- [Exercise]
Each line of the data that mentions the string "element" needs to be identified and copied.

[Collected data entries]
──────────────────────────────

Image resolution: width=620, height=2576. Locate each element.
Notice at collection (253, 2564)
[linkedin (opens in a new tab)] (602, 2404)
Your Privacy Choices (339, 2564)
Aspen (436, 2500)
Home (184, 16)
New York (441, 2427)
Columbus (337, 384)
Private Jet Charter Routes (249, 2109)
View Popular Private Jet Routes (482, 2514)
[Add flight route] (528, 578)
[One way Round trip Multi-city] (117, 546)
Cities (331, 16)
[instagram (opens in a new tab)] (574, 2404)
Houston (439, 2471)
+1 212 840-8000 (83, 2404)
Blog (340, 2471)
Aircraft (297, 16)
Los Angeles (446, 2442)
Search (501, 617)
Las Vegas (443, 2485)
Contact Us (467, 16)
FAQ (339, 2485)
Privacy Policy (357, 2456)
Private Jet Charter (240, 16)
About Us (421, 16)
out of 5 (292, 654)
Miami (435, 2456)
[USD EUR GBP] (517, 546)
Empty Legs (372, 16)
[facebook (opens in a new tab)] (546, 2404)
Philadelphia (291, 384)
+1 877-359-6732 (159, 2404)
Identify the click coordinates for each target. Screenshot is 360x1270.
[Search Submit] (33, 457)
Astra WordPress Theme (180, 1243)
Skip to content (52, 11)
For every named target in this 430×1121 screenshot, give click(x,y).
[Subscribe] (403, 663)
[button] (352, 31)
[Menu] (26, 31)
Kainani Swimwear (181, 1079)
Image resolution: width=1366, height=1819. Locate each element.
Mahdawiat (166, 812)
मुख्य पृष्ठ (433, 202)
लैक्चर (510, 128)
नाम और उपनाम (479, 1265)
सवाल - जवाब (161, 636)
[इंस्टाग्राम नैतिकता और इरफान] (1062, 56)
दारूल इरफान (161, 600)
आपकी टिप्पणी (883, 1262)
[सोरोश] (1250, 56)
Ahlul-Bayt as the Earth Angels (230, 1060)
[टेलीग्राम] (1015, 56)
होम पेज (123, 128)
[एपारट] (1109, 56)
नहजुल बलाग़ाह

──────────────────────────────

- [Result of this exercise]
Image resolution: width=620, height=2576. Locate each element.
Image resolution: width=1366, height=1819. Locate each element.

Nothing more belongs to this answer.